Japan and other whaling nations on Sunday for the first time in more than two decades got a whaling group to criticize a global whaling ban, signaling they might finally have the muscle to challenge the moratorium.
The approval of a non-binding pro-whaling declaration by the International Whaling Commission (IWC), does not immediately threaten the 1986 moratorium on commercial whaling, which saved the Earth's largest creatures from extinction and which Japan would like to overturn.
But in backing by 33 votes to 32 a statement that said the whaling ban was no longer necessary, whales were responsible for depleting fish stocks and non-governmental organizations were a "threat," the IWC boosted Japan's hopes of chipping away at the ban. There was one abstention.
PHOTO: EPA
"This is a huge disaster," said Kitty Block of Humane Society International after the vote at a June 16-20 meeting of the commission in the Caribbean island state of St Kitts and Nevis. "This is now going to be their propaganda."
Japan has abided by the moratorium since it came into force two decades ago, but, along with Iceland, uses a loophole to conduct scientific whaling. Norway is the only country that ignores the ban.
More than 25,000 whales have been hunted and killed since the moratorium.
Even so, Japan and its allies have sought to return the IWC to its 1946 roots as an organization that regulates whaling, and they have encouraged new pro-whaling nations to join the commission in the hope of wresting control from protectionists. They would need 75 percent of votes in the IWC to actually end the moratorium.
"Anti-whaling countries might see this as an ending," said Joji Morishita, Japan's alternate commissioner at the IWC.
"This is the beginning of a new time for the IWC," Morishita said, adding he "wouldn't be surprised" if the next year witnessed a frantic IWC recruitment drive by both sides.
Rune Frovik, secretary of Norwegian pro-whaling lobby the High North Alliance, acknowledged the victory was symbolic, but he said it was historic.
"They've been kicking us down all the time," Frovik said. "Now we can kick back and they are on the floor."
Japan, which says some whale species have recovered enough to be hunted in a sustainable way, had been expected to secure a majority in St Kitts and Nevis -- its first in the body since the ban was approved in 1982. The moratorium came into force four years later.

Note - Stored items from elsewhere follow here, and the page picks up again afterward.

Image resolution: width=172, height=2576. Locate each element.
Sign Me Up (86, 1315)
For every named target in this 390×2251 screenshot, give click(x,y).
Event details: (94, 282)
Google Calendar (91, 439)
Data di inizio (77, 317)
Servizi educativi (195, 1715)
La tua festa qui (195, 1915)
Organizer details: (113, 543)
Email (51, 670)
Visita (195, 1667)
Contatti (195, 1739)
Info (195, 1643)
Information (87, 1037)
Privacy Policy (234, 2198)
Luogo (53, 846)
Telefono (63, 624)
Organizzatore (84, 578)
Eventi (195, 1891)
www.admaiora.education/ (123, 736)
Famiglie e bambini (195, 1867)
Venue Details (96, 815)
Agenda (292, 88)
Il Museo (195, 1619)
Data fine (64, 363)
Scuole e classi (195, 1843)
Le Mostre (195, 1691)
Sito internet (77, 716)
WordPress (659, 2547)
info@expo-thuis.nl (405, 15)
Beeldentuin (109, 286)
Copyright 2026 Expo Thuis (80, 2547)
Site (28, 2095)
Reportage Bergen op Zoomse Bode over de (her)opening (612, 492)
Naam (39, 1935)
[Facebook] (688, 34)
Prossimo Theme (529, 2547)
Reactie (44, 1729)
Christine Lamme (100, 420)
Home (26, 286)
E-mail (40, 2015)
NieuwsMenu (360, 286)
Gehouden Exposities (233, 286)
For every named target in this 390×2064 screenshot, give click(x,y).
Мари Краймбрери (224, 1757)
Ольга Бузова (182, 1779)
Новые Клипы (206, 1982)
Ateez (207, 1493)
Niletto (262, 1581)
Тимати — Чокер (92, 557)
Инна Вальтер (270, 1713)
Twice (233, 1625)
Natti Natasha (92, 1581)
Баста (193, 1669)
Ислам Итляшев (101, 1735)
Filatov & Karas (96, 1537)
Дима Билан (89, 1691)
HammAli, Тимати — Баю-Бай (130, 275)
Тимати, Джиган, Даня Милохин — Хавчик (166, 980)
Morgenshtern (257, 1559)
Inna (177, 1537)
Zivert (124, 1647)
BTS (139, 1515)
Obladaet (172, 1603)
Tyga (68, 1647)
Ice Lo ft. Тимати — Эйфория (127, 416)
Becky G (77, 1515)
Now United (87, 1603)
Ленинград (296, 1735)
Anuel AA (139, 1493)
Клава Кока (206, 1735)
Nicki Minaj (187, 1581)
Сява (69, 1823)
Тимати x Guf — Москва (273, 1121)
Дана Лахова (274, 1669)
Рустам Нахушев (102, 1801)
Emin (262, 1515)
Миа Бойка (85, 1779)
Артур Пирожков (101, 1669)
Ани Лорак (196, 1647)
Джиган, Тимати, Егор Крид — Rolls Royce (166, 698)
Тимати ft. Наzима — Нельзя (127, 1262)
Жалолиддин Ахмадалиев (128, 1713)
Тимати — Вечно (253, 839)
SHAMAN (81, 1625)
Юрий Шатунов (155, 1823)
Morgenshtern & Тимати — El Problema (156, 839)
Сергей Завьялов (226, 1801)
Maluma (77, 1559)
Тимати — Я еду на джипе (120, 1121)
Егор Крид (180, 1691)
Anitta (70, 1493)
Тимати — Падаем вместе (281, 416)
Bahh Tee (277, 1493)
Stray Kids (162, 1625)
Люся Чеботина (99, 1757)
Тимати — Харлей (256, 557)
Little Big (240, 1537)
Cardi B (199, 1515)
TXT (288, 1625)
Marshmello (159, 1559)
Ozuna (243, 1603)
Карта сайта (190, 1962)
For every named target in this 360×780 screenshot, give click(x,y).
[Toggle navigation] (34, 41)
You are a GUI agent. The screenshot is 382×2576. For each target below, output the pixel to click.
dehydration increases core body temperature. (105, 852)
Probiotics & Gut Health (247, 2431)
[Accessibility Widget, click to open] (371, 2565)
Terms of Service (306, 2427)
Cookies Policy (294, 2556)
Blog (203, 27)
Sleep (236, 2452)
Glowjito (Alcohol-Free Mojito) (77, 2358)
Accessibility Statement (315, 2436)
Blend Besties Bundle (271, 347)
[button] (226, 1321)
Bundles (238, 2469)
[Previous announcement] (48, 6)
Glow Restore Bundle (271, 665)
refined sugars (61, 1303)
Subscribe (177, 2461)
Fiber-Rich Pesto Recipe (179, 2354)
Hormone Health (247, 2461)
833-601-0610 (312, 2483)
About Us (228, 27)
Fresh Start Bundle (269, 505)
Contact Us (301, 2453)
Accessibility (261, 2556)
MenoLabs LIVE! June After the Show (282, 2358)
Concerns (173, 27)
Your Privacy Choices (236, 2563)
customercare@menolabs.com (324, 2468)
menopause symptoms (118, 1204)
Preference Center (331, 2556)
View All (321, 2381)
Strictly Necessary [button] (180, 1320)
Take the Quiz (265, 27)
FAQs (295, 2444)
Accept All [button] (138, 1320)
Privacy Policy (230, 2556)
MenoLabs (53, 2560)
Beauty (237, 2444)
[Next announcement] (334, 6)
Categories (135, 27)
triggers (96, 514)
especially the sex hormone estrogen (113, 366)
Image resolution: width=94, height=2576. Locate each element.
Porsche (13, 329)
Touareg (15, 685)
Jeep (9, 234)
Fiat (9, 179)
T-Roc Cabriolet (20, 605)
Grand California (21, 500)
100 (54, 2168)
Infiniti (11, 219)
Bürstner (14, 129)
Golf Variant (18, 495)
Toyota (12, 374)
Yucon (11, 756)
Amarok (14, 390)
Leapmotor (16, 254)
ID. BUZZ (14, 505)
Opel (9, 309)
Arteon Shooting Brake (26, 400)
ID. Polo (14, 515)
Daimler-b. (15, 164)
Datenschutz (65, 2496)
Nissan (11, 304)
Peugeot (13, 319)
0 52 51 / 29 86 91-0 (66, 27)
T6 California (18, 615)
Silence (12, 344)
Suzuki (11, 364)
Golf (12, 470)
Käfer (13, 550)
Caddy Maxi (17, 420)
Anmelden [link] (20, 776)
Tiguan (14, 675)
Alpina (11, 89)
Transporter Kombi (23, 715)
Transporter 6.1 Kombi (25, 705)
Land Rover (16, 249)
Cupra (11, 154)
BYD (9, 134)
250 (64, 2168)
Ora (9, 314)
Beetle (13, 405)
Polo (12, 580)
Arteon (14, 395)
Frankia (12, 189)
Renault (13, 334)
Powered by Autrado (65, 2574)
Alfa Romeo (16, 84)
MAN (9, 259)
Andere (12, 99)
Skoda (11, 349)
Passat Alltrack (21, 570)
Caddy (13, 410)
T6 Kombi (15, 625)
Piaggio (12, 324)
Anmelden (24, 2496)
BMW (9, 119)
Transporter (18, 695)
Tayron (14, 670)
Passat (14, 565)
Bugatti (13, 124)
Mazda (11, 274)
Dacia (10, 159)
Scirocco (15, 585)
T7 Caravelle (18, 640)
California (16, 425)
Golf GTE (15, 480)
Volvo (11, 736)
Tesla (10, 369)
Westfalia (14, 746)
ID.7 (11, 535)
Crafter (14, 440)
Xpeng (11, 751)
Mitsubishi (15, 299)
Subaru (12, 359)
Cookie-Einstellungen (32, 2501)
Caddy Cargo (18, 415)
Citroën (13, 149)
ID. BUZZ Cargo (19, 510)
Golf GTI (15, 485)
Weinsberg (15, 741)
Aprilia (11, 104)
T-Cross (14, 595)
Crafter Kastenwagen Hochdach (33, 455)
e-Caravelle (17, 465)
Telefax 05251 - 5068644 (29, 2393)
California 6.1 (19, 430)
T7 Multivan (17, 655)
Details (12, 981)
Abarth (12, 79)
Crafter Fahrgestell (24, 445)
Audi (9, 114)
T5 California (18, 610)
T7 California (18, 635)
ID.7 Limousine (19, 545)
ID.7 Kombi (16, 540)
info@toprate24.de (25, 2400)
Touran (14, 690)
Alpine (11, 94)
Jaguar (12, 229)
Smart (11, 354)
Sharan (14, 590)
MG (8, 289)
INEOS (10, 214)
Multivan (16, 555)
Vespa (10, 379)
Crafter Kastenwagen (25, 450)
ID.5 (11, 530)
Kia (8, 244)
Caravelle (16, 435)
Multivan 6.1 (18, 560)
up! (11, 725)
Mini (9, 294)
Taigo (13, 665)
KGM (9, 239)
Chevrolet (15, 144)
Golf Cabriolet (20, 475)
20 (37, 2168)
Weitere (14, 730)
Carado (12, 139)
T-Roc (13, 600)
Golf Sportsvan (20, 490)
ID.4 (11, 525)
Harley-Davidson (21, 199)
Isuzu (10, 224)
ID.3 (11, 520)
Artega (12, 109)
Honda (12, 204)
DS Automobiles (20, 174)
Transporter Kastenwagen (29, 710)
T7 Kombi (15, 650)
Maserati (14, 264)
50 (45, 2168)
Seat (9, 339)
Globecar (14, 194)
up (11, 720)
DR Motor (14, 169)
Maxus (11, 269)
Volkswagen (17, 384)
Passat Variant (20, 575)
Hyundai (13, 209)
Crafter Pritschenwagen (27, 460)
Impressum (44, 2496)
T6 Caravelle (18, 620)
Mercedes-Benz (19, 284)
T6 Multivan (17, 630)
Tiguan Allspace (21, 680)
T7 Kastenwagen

But it was defeated in four far more substantive votes that preceded Sunday's so-called St Kitts and Nevis declaration.
Sue Lieberman, director of the global species program at WWF International, said the fact that a majority of IWC members had adopted language anti-whaling activists consider scientifically invalid, such as the claim that whales eat large quantities of sought-after fish, was significant but ultimately not that consequential.
"What is more important than that is this does show that Japan's recruitment drive has finally succeeded. It should be a wake-up call," Lieberman said.
Anti-whaling Australia, which argues that whale watching is far more lucrative than killing them, dismissed the declaration.
"It doesn't mean much in terms of the historic battle between the whalers and those of us who want to lock away the moratorium and bring an end to commercial whaling for all time," Australian Environment Minister Ian Campbell said.
But the inclusion of landlocked nations like Mali and Mongolia in the IWC has fueled accusations that pro-whaling Japan has been using foreign aid to persuade friendly countries to join and help it try to overturn a 1986 ban on commercial whaling.
The growing ranks of the world whaling body, which started in 1946 with 15 members and now has 70, is not due to pro-whaling nations alone.
"There are more landlocked countries against whaling than in favor of whaling," Frovik said.
Austria, the Czech Republic, Luxembourg, Slovakia, Switzerland and San Marino oppose Japan and its allies at every turn.